We learn about the likelihood function and do some didactic examples of maximum likelihood estimation (MLE) with the optim() function.

rm(list=ls())
library("sfsmisc") # mathematical integration through data points
try(dev.off())

Example 1: Survival rate

Data from 3 habitats and their deer population.

We generate population size before and after the winter.

data = data.frame(total = c(18, 25, 20),
                  survived = c(9, 10, 8))

Question: What is the average survival rate?

Deterministic part:    \(\theta\)    (just fitting a mean, or the intercept if you will)
Stochastic part:          \(survived \sim \text{Binomial}(total,\theta)\)

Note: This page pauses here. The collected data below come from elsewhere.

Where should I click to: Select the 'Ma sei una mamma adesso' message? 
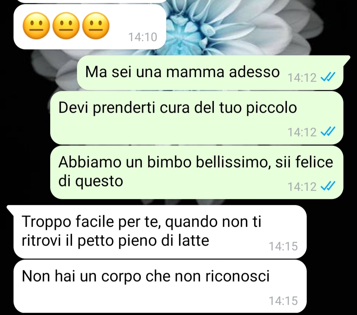click(x=210, y=72)
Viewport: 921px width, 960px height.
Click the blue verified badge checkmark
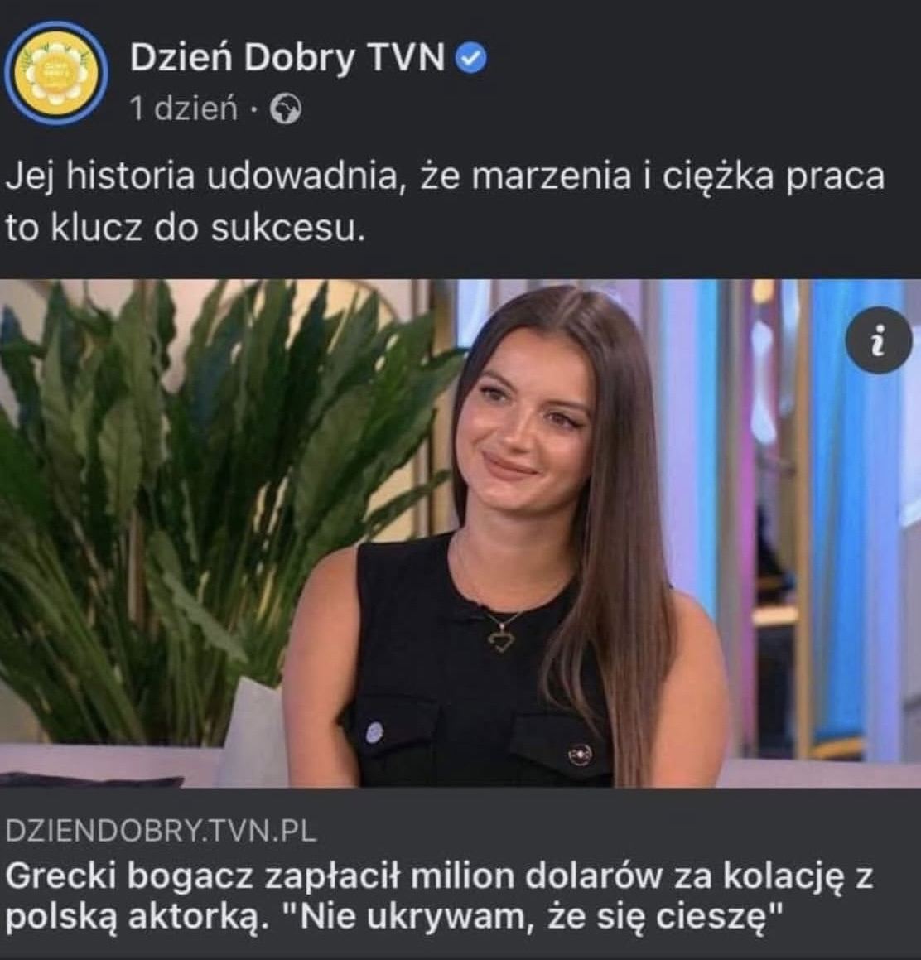[471, 58]
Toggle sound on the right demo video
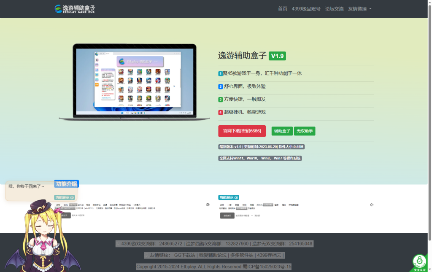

Naively, we could just calculate rate for each habitat and compute their mean.

data$survived / data$total
[1] 0.5 0.4 0.4
mean(data$survived / data$total)
[1] 0.4333333

But we can do better. Use the statistical model.

Probability density function \(p(y|\theta)\)

If we know the survival rate, we can compute probability for each possible outcome

x = 0:20
y = dbinom(x=x, size=20, prob=0.3)
sum(y)
[1] 1
barplot(y~x, xlab="Survived out of 20", ylab="Probability")

Same for a different value of survival rate

x = 0:20
y = dbinom(x=x, size=20, prob=0.75)
sum(y)
[1] 1
barplot(y~x, xlab="Survived out of 20", ylab="Probability")

Likelihood \(L(\theta)=p(\theta|y)\)

Likelihood is probability in reverse. For a given datapoint, likelihood is the probability of that observation as a function of parameter value (survival probability \(\theta\)).

theta = seq(0,1, length.out=100)
head(theta)
[1] 0.00000000 0.01010101 0.02020202 0.03030303 0.04040404 0.05050505

Likelihood function for parameter theta and 1st datapoint

lik = dbinom(x=9, size=18, prob=theta)
plot(theta, lik, type="l", xlab="theta", ylab="Likelihood")

Likelihood function for parameter theta and 2nd datapoint

lik = dbinom(x=10, size=25, prob=theta)
plot(theta, lik, type="l", xlab="theta", ylab="Likelihood")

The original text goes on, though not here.